ラムディン氏はハイチ訪問を終えるにあたり、ギャングとの戦いを強化し、国家が支配権を失った地域を取り戻す必要があると指摘した。
最大の障害となっているのが、首都ポルトープランスを中心とする深刻な治安悪化である。OASによると、武装ギャングは首都の約70%と周辺地域を支配下に置き、主要道路を管理している。ギャングによる暴力の拡大で国内避難を余儀なくされた人は150万人に達し、空港や港湾、首都から南部へ向かう交通路の安全確保が急務となっている。
ラムディン氏は国連の支援を受けて設置されたギャング対策部隊について、人員・装備・資金が不足していると指摘。安全な投票環境を整えるためには国連部隊およびハイチ国家警察の能力を早急に強化し、治安改善を目に見える形で進める必要があると強調した。また、投票所の整備だけでなく、有権者登録と身分証明書の発行を加速させることも求めた。
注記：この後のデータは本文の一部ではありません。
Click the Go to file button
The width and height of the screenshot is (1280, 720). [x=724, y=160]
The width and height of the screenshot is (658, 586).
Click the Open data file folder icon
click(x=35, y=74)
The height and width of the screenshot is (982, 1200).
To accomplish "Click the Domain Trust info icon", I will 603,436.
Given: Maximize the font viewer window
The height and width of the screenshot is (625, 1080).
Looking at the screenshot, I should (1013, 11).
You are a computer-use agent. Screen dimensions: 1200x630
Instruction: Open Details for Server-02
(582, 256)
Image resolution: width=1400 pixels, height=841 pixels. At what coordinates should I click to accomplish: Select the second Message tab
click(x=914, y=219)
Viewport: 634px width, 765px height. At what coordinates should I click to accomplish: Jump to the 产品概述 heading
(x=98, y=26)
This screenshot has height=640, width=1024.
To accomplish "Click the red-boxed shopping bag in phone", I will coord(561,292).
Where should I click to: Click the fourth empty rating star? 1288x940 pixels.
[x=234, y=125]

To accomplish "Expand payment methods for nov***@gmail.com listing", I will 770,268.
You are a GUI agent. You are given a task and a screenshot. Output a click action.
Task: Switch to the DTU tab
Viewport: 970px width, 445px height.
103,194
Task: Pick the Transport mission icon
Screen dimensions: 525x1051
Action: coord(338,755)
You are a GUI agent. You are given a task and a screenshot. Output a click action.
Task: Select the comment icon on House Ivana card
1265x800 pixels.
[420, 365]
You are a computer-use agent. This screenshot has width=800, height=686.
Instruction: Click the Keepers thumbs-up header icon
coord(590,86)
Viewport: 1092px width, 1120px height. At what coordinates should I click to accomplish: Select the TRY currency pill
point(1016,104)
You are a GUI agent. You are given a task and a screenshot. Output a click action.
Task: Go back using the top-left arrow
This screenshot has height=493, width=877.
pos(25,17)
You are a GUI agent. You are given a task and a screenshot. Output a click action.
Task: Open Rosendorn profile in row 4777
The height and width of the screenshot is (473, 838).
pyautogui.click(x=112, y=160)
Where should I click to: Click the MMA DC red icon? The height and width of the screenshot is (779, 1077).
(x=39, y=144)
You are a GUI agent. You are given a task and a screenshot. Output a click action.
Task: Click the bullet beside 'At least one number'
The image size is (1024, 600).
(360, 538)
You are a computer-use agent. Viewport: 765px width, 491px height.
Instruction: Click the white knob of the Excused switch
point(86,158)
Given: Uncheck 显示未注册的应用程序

ハイチでは2021年7月にモイーズ(Jovenel Moise)大統領が暗殺されて以降、政治的な空白と治安危機が深刻化してきた。今回の選挙は民主的な統治を再構築する重要な機会だが、ギャングの支配地域では住民が投票に参加できない可能性もあり、選挙を実施すること自体が大きな課題となっている。
OASと日本は18日、有権者登録や身分証明書発行を支援する300万ドルの助成で合意した。選挙を単に予定通り開催するだけでなく、安全な投票環境と行政機能を回復できるかが、ハイチの民主政治再建を左右する焦点となる。